10 Signs of an Unhealthy Company Culture

The higher up you get at a company the less some people are going to tell you what they really think. Here are some ways that might help you to read between the lines.

1. Playing favorites. Some employees have frequent contact with you, resulting in a strong bond. He or she pleased with you and your company. But others don’t get much support—coaching, mentoring or encouragement—from their managers and colleagues.
2. Bending the rules too much. As a caring boss, you make sure that employees have the time off and extra resources to tend to urgent personal needs. But many of your team members may be frustrated by the low productivity of these high-maintenance employees.
3. Employees fear taking risks. Your team members seem reluctant to introduce innovation, despite your encouragement to adopt new approaches. If you’ve blamed your employees for missteps when they made good-faith efforts to execute new initiatives, you haven’t adopted the right kind of caring.
4. Employees are defensive. Whenever you rightly point out an area that needs improvement or a problem that needs a remedy, employees react defensively. If honest dialogue is rare, then employees don’t feel supported enough to function effectively.
5. Employees give only positive feedback. Though positive feedback from employees seems to indicate a lack of problems, that may not be the case. People may not complain because they sense that negative comments are unwelcome.
6. Talented people giving average performance. Talented people want to deliver great results, not only for your business but also for their resumes. If your star employees are delivering average sales, productivity and profitability, they are not getting what they need from you.
7. Customers complain often. Customer responses to your company reflect their treatment by employees, particularly your front-line staff. Lots of complaints means that the caring culture you’ve tried to create has either not reached everyone or seems so contrived that customers are dissatisfied rather than delighted.
8. Hearing bad news too late. You are unable to salvage relationships because customers abandon your company without fair warning. The complaints that seemed like isolated minor concerns turn out to be really serious ones. Customers are frustrated with your company’s failure to provide them with fresh, relevant solutions to their problems. And your employees are discouraged about the company’s ineffectiveness.

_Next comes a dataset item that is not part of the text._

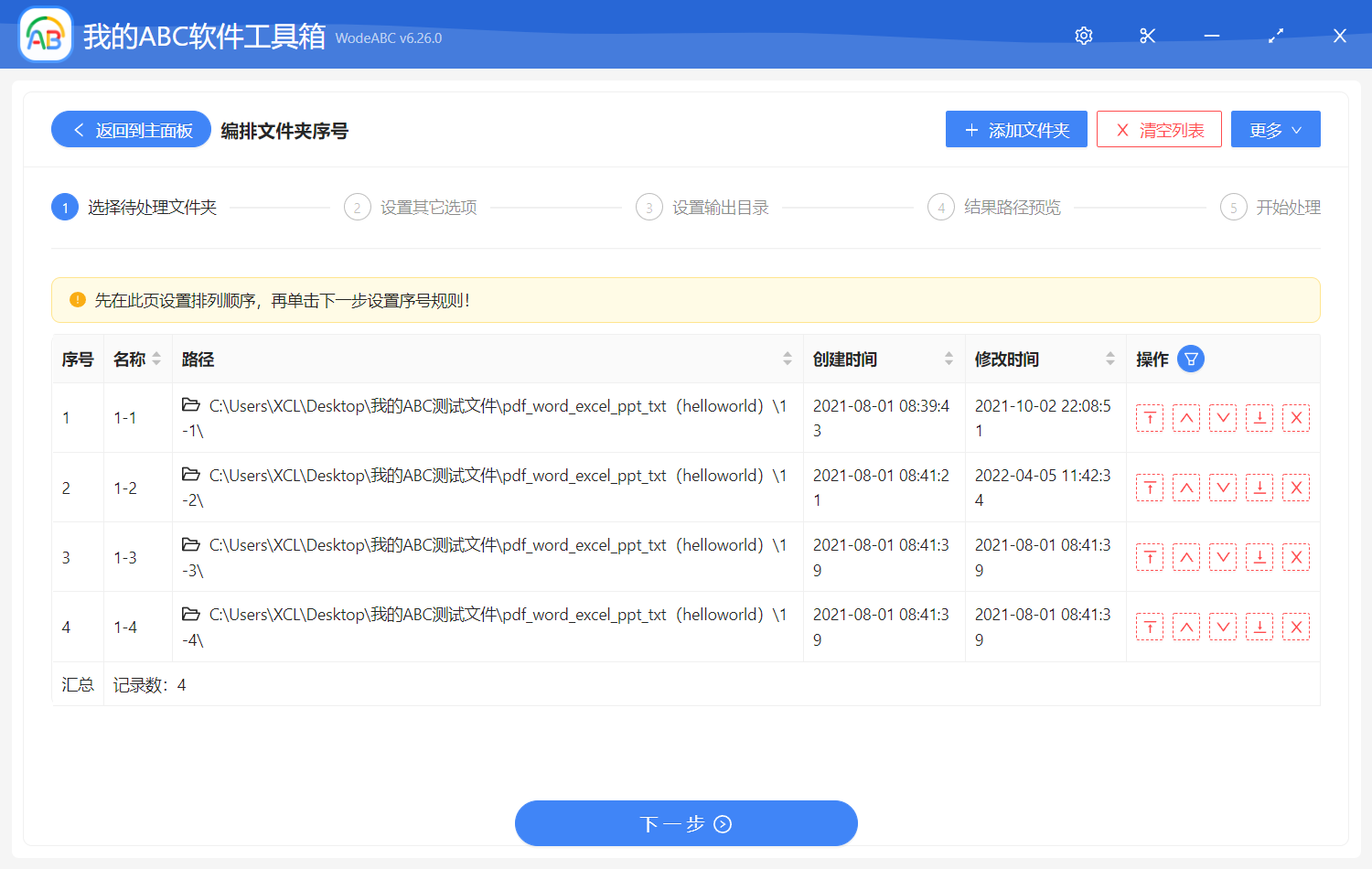Screen dimensions: 1372x869
Task: Delete folder "1-4" using its X icon
Action: [1296, 626]
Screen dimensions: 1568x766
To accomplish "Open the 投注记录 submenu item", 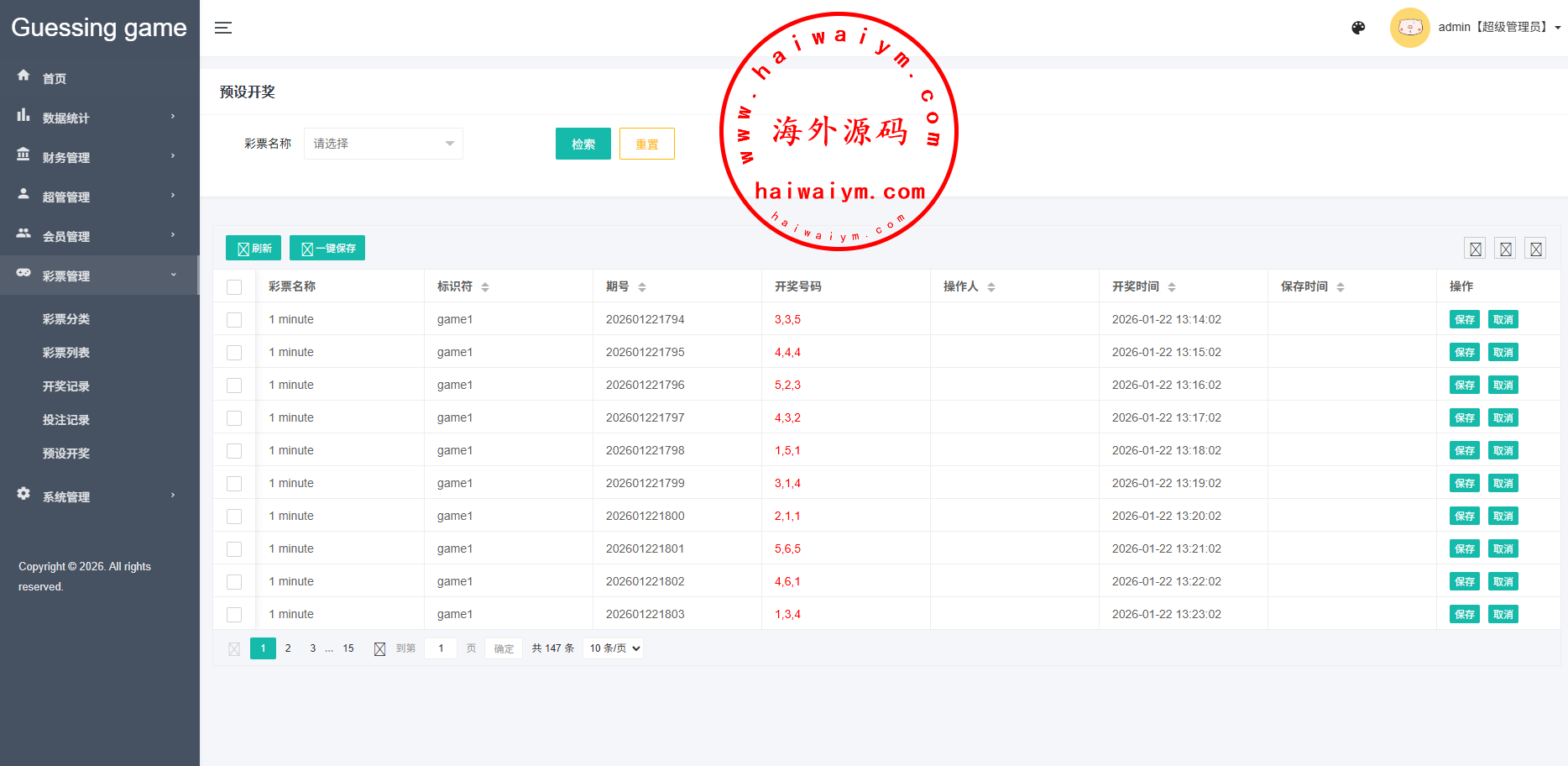I will click(66, 420).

9. Issues are repeated in meetings. If you hear about the same problems over and over, it’s likely that there is little or no effective action being taken to deal with them
10. Families are not coming to company parties. If employees routinely come solo to get-togethers, it may indicate that spouses have a negative view of the company. The caring you’ve shown probably doesn’t balance excessive time demands, poor working conditions or the lack of opportunities for professional advancement.